Подвиг Севастополя 1942. Готенланд - Виктор Костевич
Шрифт:
Интервал:
Осмотрев окрестности бункера, Вегнер уселся на полевую сумку, достал фляжку и угостил коньяком меня, Главачека и еще одного взводного, старшего фельдфебеля Линца. Он смертельно устал и долго не мог заставить себя подняться.
– Где Браун? – спросил меня Главачек.
Я пожал плечами, ненадолго задумался и решил отправиться на поиски. Кое-где еще постреливали, и могло случиться что угодно. У входа в бункер возились саперы.

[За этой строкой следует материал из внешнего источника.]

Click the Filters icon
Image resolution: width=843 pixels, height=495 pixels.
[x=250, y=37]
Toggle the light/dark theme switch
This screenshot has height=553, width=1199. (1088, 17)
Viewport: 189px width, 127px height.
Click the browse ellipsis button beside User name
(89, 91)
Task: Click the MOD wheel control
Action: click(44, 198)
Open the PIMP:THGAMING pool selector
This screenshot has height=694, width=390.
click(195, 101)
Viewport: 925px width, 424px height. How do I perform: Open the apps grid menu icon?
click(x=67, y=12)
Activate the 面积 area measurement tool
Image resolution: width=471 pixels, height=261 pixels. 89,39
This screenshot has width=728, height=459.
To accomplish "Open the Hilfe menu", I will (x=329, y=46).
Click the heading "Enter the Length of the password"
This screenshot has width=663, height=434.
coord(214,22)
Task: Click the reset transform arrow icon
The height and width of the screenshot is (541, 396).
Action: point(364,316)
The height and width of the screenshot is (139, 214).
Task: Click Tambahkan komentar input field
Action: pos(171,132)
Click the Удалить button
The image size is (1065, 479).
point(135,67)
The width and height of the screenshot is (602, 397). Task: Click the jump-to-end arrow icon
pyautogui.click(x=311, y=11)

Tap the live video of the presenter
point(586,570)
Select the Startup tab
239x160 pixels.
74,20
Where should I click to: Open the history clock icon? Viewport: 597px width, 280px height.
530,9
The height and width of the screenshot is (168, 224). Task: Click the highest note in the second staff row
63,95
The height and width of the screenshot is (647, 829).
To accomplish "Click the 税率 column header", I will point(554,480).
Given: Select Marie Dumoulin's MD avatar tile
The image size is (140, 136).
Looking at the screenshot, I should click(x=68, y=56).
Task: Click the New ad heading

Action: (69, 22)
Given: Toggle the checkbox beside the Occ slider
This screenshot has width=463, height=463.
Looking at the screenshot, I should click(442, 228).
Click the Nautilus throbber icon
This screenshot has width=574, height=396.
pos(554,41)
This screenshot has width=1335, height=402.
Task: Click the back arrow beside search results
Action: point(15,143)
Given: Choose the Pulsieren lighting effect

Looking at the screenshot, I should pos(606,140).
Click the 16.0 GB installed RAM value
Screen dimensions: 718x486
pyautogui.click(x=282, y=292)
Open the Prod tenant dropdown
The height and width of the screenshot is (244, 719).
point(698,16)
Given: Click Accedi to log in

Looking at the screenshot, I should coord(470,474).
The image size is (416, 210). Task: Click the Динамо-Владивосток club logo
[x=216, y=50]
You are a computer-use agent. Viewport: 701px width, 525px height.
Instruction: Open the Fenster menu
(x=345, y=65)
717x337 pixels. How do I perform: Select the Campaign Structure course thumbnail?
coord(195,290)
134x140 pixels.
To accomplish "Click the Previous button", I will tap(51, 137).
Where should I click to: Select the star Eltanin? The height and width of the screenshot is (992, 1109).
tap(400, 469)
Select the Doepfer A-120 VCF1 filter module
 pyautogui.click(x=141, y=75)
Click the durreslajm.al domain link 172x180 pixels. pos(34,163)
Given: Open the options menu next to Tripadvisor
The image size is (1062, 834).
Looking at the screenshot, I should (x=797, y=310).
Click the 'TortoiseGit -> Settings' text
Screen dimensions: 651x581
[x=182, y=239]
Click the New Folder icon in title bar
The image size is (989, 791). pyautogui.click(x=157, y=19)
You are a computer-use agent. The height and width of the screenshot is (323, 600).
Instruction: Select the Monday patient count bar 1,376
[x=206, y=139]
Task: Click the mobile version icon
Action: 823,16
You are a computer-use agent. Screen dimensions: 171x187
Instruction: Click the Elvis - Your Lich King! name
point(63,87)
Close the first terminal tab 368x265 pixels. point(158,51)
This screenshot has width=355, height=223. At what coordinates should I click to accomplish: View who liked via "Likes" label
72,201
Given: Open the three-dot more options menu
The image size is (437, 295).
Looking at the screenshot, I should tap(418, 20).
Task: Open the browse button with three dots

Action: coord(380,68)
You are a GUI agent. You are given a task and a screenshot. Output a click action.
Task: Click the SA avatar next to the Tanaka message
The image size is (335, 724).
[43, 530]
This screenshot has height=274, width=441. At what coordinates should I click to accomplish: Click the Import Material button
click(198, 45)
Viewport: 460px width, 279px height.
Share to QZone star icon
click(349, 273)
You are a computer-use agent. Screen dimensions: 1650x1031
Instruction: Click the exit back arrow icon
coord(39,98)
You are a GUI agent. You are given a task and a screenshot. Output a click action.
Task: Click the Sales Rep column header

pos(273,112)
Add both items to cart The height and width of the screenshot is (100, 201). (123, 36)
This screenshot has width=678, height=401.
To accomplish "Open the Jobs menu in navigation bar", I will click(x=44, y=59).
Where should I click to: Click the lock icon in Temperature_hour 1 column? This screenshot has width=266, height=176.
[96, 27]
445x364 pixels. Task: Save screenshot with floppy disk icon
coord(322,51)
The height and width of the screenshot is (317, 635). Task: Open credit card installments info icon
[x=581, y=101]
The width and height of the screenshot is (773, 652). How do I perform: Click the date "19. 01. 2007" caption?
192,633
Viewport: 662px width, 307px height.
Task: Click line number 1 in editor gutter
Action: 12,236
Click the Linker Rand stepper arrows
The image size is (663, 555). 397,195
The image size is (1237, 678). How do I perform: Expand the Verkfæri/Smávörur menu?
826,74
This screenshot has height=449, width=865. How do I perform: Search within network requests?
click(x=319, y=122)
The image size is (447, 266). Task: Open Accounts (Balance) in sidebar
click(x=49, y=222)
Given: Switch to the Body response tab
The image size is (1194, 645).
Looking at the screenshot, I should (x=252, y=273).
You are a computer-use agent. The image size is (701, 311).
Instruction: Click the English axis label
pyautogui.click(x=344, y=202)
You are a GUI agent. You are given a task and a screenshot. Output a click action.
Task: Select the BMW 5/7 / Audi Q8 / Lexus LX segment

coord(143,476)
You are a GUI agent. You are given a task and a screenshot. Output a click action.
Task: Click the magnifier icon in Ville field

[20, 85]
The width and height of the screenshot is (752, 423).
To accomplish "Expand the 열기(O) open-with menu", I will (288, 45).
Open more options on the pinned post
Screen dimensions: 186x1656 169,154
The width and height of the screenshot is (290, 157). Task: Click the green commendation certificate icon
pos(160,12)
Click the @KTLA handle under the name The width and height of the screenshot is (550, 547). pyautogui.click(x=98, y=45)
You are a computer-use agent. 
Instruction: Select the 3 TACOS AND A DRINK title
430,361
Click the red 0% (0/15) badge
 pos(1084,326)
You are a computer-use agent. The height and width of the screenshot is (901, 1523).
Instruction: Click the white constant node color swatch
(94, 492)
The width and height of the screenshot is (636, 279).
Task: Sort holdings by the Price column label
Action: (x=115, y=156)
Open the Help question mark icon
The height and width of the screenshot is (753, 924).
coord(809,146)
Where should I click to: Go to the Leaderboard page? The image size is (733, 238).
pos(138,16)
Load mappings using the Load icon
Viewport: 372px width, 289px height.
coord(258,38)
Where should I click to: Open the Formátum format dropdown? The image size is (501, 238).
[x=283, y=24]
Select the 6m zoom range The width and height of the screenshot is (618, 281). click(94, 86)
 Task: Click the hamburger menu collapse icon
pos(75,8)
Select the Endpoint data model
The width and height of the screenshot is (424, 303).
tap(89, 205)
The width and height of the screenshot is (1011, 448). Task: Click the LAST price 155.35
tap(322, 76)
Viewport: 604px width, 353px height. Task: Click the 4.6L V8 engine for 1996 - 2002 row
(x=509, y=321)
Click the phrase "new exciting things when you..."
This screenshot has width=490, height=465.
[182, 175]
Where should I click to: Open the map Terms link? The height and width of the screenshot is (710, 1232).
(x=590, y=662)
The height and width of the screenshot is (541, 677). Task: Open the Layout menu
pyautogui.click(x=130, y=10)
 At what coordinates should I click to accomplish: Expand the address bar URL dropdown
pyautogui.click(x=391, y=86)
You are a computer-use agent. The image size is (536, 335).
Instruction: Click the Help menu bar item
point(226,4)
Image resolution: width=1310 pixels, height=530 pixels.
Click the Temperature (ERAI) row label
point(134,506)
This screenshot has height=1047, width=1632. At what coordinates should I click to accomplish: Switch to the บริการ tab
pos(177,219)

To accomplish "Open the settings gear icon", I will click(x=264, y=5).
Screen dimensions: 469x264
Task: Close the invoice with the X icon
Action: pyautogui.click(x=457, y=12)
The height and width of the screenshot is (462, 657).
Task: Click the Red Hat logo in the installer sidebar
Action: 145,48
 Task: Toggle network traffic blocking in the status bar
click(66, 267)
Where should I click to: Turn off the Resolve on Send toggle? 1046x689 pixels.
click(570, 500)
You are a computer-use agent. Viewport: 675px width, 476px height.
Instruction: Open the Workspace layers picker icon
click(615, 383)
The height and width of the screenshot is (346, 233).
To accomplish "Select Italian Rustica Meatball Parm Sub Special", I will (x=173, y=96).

Стоявший возле них незнакомый майор с неудовольствием поглядел на мою болтавшуюся без ремня и давно потерявшую первоначальный цвет куртку, грязные брюки навыпуск и сделал незаметный знак рукой, означавший, должно быть: «Убирайся к чертям, ублюдок». Я успел заметить пару офицеров, сопровождавших невысокого человечка в чужом мундире с орденскими планками на груди и в пенсне. Его головной убор являл собой нечто среднее между кепи и русским зимним шлемом, только без заостренного навершия. Группа неторопливо приближалась к бункеру, и майор подготовился к встрече, чтобы представить иностранному союзнику новый неприступный бастион, в жестоком бою захваченный доблестной германской армией.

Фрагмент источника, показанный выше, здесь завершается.